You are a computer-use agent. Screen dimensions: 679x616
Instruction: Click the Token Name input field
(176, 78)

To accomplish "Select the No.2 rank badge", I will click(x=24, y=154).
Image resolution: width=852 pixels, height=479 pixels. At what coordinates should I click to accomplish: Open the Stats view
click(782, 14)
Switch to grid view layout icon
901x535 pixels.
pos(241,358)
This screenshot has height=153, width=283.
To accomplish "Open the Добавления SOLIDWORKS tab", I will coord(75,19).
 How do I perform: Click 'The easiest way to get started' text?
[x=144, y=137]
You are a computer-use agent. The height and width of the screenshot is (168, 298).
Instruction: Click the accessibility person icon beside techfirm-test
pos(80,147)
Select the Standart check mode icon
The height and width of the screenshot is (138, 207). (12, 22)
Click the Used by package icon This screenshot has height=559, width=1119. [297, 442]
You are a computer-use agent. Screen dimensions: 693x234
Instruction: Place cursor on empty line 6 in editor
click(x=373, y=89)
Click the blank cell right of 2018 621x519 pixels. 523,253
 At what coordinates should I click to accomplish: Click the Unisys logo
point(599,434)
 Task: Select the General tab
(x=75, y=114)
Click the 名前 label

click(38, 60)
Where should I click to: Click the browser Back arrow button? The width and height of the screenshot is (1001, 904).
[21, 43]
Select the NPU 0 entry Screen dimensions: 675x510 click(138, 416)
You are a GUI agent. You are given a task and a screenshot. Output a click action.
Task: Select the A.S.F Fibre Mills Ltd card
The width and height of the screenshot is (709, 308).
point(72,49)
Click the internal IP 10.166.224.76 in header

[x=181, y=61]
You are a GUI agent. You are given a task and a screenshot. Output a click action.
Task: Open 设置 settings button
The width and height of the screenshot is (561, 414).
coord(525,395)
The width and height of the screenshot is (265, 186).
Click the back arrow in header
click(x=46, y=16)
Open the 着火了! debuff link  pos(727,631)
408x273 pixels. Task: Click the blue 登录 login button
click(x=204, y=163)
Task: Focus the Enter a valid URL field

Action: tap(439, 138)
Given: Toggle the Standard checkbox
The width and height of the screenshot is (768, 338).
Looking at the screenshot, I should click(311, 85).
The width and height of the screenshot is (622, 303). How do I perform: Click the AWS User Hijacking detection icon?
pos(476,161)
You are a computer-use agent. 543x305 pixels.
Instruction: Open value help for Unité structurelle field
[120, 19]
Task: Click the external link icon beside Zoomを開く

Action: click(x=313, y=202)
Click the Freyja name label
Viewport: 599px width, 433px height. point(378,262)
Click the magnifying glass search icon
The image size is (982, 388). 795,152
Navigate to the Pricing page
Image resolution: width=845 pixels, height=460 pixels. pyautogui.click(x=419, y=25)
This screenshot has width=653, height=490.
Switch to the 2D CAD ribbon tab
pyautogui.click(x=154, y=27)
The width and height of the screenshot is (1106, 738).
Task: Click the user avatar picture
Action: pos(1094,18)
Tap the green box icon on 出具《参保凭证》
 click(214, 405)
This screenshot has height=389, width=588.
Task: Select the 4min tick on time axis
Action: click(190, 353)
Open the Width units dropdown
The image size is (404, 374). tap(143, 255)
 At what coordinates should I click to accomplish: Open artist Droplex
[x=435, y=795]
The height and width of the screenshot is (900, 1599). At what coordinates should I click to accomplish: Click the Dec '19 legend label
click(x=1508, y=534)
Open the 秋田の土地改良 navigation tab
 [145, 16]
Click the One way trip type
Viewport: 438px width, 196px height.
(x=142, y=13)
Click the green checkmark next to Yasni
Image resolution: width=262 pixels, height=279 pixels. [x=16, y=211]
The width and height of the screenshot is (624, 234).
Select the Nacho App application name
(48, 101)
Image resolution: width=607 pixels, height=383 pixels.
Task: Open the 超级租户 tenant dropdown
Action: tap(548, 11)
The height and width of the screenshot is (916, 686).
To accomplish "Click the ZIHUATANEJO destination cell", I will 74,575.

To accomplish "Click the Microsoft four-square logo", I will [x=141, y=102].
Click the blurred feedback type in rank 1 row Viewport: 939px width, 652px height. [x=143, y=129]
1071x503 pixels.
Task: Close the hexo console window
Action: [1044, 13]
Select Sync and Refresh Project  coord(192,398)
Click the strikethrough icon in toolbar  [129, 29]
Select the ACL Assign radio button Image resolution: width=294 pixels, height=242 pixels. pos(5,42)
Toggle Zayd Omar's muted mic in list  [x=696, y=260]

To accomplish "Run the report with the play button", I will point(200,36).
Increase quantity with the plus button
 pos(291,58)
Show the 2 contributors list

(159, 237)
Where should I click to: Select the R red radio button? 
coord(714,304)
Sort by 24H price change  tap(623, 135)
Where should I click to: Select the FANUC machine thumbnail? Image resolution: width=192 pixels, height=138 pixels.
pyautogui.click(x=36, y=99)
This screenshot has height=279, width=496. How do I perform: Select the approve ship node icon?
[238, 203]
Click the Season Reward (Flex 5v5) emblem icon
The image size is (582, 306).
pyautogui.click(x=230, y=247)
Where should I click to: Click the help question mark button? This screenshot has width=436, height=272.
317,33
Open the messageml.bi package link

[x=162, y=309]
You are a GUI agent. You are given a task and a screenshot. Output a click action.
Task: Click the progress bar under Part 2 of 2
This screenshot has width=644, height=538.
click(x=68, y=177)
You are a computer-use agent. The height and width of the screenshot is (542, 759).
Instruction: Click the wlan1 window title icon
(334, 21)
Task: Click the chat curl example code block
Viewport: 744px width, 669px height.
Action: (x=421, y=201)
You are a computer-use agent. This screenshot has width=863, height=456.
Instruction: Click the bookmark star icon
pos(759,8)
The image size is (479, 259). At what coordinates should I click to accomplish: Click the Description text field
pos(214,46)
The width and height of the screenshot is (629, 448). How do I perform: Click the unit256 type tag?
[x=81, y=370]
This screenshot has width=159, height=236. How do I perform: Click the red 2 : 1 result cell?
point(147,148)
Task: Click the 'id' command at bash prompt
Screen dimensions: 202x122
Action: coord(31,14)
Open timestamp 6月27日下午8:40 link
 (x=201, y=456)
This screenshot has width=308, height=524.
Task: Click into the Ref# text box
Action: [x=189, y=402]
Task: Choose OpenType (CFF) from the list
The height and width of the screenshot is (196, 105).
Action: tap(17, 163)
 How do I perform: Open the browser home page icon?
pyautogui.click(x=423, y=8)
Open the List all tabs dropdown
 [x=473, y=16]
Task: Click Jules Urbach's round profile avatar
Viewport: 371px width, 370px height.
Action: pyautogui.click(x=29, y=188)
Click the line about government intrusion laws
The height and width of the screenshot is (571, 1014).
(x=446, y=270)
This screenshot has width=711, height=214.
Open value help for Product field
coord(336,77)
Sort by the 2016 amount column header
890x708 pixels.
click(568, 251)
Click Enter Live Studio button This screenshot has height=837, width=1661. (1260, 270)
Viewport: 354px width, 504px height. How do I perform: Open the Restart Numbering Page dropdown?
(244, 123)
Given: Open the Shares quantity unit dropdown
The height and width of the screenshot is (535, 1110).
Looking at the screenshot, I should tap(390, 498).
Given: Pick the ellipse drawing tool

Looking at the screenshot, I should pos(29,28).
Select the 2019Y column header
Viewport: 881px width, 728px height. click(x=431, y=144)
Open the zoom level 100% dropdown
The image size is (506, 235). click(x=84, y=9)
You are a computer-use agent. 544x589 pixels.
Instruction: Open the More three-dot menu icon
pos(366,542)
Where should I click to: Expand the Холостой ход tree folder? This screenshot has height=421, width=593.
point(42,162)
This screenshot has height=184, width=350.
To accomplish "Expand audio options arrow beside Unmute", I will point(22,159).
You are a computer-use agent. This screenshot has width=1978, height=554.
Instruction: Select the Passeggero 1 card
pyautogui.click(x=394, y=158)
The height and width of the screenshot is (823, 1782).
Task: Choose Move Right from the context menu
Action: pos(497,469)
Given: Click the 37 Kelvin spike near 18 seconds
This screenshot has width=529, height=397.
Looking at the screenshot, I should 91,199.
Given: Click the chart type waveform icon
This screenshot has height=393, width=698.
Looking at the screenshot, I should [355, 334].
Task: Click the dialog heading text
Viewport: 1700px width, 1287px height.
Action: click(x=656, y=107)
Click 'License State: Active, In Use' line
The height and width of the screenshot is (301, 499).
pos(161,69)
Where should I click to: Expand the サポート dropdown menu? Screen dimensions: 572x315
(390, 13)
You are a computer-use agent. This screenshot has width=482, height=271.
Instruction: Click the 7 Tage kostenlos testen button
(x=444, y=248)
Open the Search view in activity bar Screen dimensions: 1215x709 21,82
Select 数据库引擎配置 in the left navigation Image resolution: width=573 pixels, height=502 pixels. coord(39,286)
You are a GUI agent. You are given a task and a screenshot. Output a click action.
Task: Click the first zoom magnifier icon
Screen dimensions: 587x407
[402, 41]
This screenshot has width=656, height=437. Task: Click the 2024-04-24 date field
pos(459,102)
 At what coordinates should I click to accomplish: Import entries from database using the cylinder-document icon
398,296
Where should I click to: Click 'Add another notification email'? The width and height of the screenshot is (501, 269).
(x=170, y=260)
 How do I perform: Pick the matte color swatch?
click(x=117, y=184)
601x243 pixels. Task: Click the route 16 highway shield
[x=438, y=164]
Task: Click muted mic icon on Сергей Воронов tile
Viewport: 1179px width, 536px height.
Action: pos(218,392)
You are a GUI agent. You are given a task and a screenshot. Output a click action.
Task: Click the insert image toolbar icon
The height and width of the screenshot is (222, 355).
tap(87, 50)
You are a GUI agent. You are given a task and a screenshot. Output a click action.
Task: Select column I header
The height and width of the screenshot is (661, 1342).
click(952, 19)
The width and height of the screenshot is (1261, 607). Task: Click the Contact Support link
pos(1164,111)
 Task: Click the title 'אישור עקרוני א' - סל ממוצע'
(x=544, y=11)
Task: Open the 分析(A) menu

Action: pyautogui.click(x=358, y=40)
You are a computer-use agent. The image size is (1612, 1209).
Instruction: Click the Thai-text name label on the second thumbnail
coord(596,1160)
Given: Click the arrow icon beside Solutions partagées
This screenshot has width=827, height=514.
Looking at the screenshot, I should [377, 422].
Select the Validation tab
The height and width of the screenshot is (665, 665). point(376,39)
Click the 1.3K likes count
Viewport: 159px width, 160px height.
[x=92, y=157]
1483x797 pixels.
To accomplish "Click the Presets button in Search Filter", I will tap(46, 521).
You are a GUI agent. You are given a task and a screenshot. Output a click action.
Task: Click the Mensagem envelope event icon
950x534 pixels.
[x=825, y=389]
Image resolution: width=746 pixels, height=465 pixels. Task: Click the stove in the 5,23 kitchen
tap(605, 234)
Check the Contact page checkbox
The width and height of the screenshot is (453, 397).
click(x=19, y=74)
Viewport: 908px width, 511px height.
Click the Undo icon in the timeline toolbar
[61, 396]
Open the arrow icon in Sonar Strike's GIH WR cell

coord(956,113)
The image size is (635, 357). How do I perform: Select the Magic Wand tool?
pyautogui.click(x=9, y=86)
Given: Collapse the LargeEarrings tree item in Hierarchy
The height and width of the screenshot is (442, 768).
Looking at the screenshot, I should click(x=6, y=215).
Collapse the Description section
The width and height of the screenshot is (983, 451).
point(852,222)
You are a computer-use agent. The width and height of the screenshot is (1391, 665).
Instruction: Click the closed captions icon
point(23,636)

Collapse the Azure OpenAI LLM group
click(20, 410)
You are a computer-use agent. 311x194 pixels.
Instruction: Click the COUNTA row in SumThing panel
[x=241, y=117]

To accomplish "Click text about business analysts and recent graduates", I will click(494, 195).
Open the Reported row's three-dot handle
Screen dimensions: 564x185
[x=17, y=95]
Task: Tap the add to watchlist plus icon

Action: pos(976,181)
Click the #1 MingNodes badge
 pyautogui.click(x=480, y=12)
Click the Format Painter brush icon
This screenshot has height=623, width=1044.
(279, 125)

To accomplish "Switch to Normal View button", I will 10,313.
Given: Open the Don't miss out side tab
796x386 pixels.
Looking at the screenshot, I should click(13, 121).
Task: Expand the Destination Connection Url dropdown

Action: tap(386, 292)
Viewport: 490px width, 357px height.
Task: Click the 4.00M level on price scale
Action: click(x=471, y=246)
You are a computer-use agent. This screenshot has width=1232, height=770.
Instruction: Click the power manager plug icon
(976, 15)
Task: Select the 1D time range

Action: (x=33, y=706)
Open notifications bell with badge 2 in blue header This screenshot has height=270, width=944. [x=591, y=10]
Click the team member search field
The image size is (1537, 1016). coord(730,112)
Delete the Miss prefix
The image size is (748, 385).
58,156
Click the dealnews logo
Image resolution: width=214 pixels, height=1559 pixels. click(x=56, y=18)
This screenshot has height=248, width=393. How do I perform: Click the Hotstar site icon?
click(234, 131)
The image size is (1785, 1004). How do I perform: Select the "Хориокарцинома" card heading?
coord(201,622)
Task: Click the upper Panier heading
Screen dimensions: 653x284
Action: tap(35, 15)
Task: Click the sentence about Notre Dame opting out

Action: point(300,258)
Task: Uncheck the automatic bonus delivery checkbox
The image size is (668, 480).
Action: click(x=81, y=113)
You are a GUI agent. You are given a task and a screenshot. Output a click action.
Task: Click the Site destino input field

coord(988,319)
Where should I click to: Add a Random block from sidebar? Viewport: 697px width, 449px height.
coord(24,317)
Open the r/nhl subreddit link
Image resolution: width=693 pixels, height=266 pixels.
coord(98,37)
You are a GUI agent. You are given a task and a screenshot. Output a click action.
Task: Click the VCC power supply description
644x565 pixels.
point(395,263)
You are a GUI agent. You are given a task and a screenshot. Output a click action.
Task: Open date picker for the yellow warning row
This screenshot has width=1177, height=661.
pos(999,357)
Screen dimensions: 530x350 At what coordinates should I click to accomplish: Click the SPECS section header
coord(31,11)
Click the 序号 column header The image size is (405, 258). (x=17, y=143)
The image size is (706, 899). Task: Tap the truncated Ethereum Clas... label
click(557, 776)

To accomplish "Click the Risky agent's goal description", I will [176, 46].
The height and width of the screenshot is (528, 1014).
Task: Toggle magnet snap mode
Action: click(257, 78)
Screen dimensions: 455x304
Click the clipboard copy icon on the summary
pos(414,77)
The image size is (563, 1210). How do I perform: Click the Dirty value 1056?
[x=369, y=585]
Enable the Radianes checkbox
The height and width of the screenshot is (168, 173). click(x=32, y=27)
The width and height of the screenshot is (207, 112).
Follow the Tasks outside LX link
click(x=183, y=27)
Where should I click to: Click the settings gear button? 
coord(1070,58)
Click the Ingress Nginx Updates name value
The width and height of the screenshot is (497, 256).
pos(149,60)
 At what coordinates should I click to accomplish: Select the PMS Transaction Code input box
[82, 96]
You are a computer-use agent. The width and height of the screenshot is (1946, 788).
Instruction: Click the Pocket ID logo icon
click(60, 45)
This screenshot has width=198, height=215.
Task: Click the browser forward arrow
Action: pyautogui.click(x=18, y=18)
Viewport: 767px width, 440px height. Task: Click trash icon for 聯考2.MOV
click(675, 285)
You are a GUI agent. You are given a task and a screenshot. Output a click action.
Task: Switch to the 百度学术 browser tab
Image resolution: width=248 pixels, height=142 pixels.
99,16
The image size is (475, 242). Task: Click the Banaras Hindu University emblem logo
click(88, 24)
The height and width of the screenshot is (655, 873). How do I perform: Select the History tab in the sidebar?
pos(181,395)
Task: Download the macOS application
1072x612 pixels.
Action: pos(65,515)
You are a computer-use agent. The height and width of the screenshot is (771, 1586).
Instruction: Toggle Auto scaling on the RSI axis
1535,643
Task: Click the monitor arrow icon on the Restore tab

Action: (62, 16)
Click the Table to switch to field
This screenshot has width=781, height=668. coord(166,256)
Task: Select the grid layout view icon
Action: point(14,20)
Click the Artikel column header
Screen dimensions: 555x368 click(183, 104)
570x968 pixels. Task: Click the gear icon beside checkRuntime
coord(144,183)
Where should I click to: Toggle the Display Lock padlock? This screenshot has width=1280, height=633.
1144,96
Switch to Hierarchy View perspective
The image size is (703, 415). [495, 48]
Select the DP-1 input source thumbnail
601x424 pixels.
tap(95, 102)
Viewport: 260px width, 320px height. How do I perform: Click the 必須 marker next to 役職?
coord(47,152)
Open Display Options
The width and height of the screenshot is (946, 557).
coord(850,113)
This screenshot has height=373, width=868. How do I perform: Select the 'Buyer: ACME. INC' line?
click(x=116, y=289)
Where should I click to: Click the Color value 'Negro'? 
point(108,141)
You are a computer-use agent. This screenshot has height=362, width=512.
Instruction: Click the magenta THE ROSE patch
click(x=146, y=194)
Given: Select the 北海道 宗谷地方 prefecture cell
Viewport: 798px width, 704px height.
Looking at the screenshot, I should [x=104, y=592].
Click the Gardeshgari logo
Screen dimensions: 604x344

**EXERCISE DESCRIPTION**
Show all lines from the records above where the word "muted" occurs.

**SOLUTION TO THIS EXERCISE**
Toggle Zayd Omar's muted mic in list  [x=696, y=260]
Task: Click muted mic icon on Сергей Воронов tile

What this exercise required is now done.